### Required action 1
Answer the following questions about the article on the Aids patent pool, giving each answer on its own line.
(a) How much money did the UNITAID board give the Medicines Patent Pool Foundation for its first year?
(b) In what month is the Patent Pool Foundation expected to begin persuading drug companies to hand over their patents?
(c) Which company has already established a patent pool of its own?
### Required action 2
Retype the stretch of the article on the Aids patent pool from "The Patent Pool Foundation is" through "of different manufacturers.".

### Excerpted passage
========

Geneva, June 09, 2010 - The long-awaited patent pool for Aids drugs is now officially approved and will start persuading drug companies to give up their monopoly rights in July 2010.
The final hurdle was surmounted and the launch of the first-ever patent pool for HIV drugs got the official go-ahead on June 08 2010 . The Aids patent pool, aims to kick-start the development of much needed fixed-dose combinations (FDCs) of antiretrovirals in developing countries by pooling patent rights.
According to an article published in the Guardian Global Health Blog, after months of negotiations and expectations, the board of UNITAID - an international organisation set up by European donor countries to increase the supply of affordable medicines to the developing world - voted to set up the Medicines Patent Pool Foundation and give it $4.4 million in its first year.
The Patent Pool Foundation is expected to hit the ground running in July, persuading drug companies to hand over the patents they hold on Aids drugs so that cheap generic copies for people in poor countries can be made. The greatest benefits are expected to be in the manufacture of drugs in suitable formulations for children and also combinations of drugs belonging to a number of different manufacturers.
"What this means in practical terms," said Philippe Douste-Blazy, chair of the UNITAID Executive Board, "is that formal negotiations with the patent holders can now begin. We expect the Patent Pool Foundation to have its first licenses within a year."
But analysts say that this new patent pool foundation will have a lot of work to do because not every pharmaceutical company is willing to hand over its monopoly rights in a good cause, particularly when it comes to Aids drugs, for which there is a lucrative market in rich countries.
As it stands, no R and D companies have signed up the patent pool idea yet as there are still questions about the royalty rates that will be given to R&D firms opting to put their patents in the pool.
This is not the first-ever patent pool. British company GlaxoSmithKline has already established one of its own, but while it has put in patents for drugs that could help against neglected diseases, it has excluded Aids drugs - a field in which it is a leading player. But chief executive Andrew Witty has said he will consider a UNITAID patent pool.

========

Stored entries
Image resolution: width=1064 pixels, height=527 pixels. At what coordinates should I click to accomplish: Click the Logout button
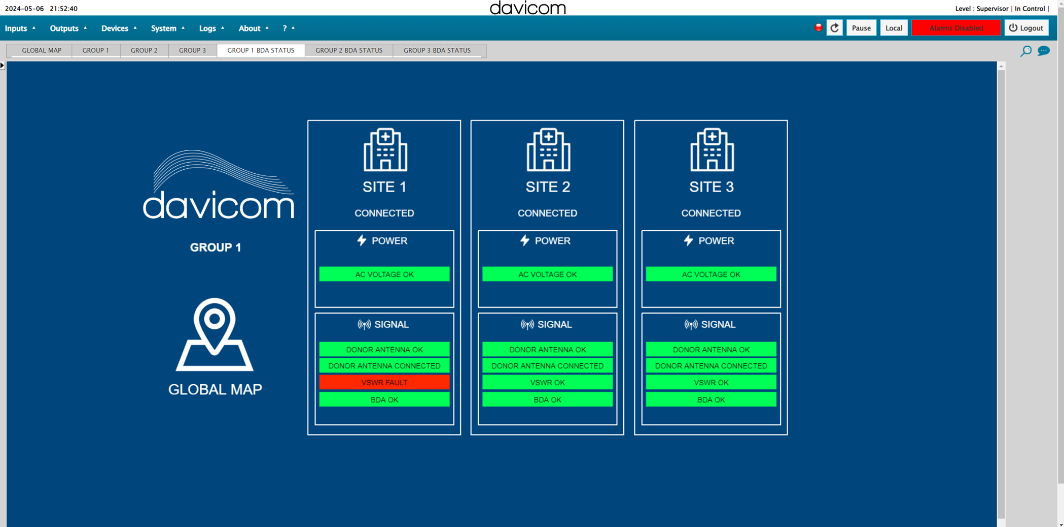tap(1027, 28)
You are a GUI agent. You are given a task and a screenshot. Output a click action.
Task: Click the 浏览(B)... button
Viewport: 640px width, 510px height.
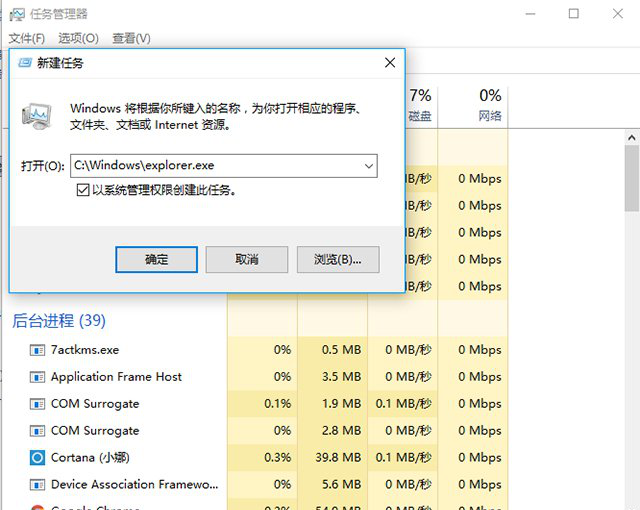coord(338,259)
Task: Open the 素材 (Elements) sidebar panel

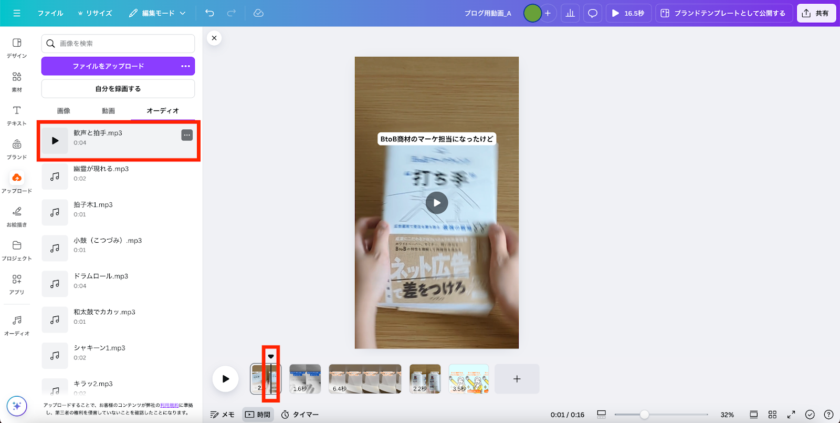Action: coord(17,81)
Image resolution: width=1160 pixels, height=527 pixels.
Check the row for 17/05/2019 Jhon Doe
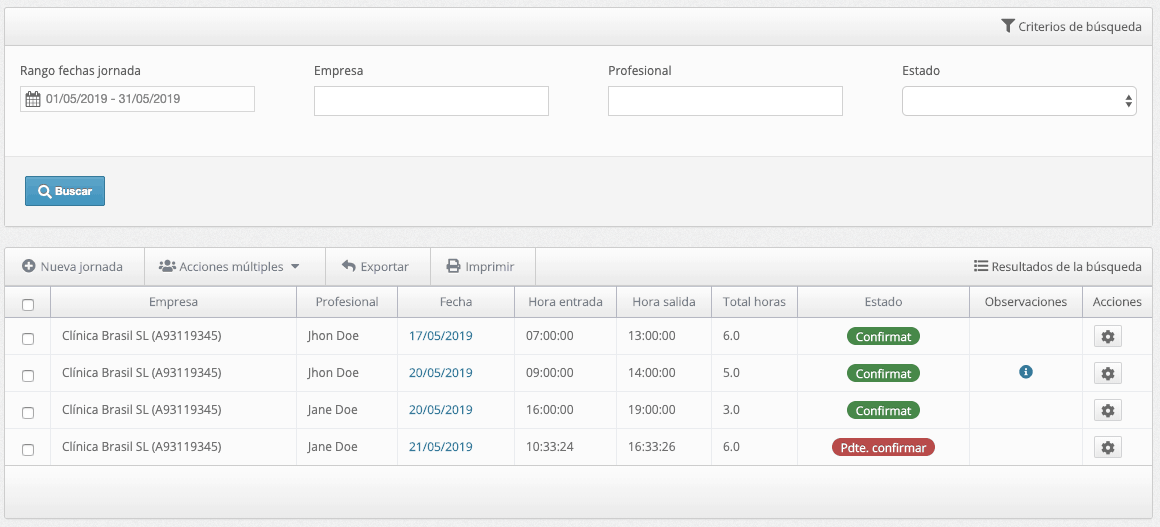(x=27, y=338)
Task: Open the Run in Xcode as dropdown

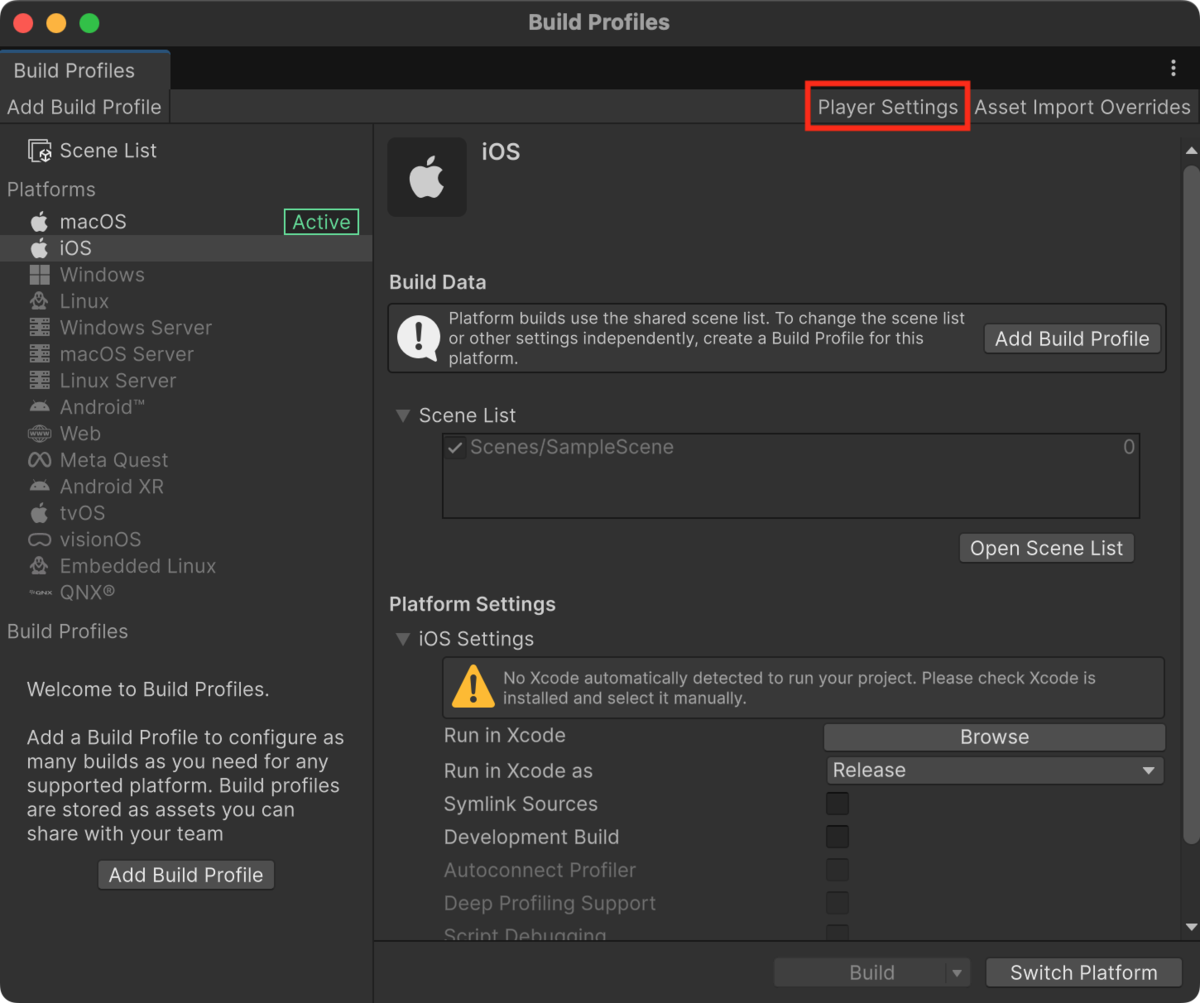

========

### Answer space 1
(a) $4.4 million
(b) July (2010)
(c) GlaxoSmithKline

### Answer space 2
The Patent Pool Foundation is expected to hit the ground running in July, persuading drug companies to hand over the patents they hold on Aids drugs so that cheap generic copies for people in poor countries can be made. The greatest benefits are expected to be in the manufacture of drugs in suitable formulations for children and also combinations of drugs belonging to a number of different manufacturers.